In November 1996, less than two years into his first term as governor of South Carolina, David Beasley, a conservative Republican, went on statewide television and asked the legislature to remove the Confederate battle flag from the state house dome, where it had flown beneath the American flag and the state flag since 1962. 

Although Beasley had begun his term promising not to move the Confederate flag from atop the dome, a spate of racially motivated violence compelled him to reconsider the politics and symbolism of the Confederate flag, and he concluded it should be moved. Contending that the flag had become a means to stir up hateful politics, Beasley suggested that it be moved to a place of honor at a Civil War memorial on state house grounds. 
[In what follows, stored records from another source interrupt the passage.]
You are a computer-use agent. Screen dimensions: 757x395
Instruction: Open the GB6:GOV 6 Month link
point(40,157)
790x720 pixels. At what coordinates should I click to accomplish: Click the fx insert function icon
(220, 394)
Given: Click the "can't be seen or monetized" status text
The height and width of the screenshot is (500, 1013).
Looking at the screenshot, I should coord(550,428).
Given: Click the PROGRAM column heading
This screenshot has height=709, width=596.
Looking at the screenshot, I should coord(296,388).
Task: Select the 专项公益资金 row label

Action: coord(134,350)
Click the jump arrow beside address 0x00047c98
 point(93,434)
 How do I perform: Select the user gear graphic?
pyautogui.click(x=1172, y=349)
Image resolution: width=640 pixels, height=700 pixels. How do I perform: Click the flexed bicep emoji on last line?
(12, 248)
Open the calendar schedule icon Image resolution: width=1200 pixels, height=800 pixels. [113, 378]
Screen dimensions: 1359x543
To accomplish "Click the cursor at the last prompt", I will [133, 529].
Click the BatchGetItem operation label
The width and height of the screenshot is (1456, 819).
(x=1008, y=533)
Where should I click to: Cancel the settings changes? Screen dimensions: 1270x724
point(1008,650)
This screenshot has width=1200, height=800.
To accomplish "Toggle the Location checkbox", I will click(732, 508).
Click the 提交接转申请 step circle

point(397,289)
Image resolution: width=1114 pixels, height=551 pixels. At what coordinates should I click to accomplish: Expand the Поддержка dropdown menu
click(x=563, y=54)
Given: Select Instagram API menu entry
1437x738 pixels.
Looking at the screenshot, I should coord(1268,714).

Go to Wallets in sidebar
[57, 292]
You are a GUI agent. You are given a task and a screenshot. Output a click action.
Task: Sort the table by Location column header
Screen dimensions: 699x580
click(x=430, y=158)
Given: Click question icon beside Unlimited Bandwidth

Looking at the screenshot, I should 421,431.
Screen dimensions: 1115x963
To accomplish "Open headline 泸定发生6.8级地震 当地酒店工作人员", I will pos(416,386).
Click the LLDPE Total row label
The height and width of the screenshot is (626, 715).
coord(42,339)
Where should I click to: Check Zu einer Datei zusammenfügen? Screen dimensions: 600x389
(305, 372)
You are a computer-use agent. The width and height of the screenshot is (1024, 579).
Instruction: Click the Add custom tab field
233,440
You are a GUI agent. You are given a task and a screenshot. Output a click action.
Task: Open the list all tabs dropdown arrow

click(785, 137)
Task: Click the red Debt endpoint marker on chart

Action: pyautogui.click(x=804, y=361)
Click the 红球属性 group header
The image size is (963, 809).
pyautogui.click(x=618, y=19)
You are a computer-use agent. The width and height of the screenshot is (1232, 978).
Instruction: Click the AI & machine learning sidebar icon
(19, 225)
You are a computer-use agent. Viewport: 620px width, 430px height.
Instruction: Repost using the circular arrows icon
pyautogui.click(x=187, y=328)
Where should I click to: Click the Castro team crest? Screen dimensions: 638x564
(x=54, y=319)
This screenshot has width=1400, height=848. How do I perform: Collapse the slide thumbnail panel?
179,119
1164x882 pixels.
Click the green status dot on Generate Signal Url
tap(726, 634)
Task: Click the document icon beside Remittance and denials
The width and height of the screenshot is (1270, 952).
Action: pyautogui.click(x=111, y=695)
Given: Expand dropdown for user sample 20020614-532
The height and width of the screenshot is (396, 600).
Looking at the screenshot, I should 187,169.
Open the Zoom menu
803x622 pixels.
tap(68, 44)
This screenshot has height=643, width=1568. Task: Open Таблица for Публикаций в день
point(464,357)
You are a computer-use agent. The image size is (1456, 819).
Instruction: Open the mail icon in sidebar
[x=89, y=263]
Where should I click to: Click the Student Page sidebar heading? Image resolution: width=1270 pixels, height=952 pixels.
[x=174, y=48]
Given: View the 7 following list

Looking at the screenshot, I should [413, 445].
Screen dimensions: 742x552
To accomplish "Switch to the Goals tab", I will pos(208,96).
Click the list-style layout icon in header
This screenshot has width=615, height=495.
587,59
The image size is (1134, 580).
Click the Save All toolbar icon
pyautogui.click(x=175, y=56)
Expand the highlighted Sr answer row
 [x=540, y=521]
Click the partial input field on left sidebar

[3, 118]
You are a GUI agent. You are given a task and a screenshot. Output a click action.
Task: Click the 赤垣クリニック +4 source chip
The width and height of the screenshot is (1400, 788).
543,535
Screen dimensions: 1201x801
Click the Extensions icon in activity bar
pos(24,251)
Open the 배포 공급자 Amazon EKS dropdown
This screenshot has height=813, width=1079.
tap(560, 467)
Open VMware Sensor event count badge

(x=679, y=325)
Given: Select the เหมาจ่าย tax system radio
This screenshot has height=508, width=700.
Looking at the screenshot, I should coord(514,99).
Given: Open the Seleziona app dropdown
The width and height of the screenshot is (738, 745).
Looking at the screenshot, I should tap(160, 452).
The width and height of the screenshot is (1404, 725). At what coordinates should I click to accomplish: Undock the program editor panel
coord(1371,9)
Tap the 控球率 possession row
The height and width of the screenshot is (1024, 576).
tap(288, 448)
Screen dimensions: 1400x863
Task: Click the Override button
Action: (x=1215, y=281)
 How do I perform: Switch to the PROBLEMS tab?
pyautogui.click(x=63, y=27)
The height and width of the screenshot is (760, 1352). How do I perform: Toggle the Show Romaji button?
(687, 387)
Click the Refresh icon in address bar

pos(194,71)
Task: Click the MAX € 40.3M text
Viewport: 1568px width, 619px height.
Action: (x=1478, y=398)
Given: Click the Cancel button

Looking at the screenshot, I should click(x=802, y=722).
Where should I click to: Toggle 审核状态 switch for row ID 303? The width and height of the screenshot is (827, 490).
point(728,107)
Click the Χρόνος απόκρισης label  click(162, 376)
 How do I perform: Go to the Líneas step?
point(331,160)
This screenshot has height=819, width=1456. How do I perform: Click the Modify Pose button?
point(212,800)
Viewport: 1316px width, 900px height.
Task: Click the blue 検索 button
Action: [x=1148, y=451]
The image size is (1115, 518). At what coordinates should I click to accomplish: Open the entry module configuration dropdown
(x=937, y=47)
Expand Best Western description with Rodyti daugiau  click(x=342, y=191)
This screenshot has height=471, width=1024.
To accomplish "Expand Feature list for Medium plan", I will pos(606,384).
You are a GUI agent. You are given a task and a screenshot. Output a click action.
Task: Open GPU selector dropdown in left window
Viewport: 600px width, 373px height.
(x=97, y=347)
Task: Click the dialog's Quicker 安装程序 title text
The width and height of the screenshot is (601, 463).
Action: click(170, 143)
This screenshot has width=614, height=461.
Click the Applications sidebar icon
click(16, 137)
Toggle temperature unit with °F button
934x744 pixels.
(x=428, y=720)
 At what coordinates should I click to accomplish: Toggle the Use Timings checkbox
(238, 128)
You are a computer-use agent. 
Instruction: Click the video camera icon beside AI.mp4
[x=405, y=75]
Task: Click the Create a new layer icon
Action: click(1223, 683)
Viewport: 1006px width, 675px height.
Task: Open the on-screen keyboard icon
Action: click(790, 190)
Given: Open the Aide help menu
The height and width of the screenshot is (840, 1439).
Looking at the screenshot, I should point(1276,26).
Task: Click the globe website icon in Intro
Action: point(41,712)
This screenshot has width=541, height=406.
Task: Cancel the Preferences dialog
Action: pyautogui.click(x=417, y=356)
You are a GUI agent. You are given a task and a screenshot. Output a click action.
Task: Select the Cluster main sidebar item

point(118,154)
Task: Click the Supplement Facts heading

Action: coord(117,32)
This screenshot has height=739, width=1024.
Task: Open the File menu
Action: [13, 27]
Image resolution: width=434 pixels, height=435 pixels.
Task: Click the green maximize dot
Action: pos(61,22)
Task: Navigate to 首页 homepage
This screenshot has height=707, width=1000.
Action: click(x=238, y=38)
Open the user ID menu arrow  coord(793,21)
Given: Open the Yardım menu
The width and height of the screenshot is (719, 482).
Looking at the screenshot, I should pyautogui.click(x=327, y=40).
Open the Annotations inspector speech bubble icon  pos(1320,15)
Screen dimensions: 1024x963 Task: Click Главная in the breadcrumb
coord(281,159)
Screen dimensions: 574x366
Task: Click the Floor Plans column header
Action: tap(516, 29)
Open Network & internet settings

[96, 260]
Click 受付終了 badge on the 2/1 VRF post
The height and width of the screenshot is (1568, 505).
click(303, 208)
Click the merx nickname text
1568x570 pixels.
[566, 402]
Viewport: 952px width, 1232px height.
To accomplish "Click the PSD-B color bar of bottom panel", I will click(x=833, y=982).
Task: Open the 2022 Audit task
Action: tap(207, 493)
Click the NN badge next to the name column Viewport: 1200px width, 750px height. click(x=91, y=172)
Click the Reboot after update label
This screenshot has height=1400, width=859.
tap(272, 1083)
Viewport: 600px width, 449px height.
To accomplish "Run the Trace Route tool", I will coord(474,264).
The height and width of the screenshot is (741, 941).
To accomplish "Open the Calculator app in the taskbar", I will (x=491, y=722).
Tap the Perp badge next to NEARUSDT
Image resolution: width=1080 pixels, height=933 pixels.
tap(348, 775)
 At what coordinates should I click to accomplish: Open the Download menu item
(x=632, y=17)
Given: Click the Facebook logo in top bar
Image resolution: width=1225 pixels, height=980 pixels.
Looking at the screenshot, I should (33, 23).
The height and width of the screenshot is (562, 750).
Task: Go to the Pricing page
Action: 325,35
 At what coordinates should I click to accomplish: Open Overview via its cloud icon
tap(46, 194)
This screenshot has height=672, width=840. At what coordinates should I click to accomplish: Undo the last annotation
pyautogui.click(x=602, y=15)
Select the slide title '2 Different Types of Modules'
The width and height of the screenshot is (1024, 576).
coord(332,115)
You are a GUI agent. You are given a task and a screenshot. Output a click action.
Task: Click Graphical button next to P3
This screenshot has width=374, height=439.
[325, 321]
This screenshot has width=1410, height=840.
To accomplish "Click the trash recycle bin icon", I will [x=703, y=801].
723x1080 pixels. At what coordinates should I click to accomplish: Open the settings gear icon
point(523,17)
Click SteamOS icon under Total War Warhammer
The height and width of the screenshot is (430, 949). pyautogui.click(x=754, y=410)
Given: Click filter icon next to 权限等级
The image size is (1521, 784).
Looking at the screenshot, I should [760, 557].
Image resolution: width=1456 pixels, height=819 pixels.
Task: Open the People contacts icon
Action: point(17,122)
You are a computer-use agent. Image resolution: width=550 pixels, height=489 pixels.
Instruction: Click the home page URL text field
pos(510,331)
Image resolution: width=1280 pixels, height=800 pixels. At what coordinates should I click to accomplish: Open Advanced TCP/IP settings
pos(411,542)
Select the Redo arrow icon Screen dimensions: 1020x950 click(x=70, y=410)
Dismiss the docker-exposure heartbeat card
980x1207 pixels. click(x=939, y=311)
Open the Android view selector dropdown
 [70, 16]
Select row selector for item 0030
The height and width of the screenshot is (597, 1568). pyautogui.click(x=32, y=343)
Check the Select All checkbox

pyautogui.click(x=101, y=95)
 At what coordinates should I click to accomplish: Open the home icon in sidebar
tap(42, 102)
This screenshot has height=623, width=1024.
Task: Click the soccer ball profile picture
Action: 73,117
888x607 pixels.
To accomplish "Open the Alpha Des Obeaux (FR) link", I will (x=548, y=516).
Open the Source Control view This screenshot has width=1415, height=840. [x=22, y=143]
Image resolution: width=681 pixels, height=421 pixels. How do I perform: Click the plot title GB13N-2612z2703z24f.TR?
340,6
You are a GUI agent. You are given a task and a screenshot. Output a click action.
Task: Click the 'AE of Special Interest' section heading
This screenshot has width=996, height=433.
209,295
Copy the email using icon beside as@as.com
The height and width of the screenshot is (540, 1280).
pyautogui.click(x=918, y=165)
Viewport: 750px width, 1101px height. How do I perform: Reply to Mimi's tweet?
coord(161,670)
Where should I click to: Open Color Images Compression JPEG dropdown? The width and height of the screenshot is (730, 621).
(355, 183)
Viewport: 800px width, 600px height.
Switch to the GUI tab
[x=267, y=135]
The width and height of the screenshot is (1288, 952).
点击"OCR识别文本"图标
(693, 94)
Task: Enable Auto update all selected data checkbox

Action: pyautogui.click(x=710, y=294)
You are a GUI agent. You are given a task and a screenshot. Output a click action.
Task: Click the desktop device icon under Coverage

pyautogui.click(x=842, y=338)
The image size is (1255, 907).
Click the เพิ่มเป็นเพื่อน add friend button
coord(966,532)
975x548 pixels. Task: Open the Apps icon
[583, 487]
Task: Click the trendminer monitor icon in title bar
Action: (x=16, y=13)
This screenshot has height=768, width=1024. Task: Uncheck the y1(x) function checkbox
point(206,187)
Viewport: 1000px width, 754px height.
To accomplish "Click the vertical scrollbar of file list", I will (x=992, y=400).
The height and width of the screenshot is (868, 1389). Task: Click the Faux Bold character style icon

His reversal on the flag stunned fellow Republicans and generated an angry backlash among his conservative political base. Bumper stickers soon sprouted around the state, blaring, "Keep the flag, dump Beasley!" The South Carolina legislature rejected his proposal. Political observers believe bitterness over the Confederate flag was one factor that shrank turnout, particularly among the conservative Republicans who had been the mainstay of Beasley's political base, when he ran unsuccessfully for re-election in 1998. In 2000, the South Carolina legislature agreed to move the Confederate flag from the dome to the Confederate Soldier Memorial on state house grounds, just as Beasley had proposed four years earlier. But although it no longer flies above the dome, the flag's place on state grounds today remains a subject of debate.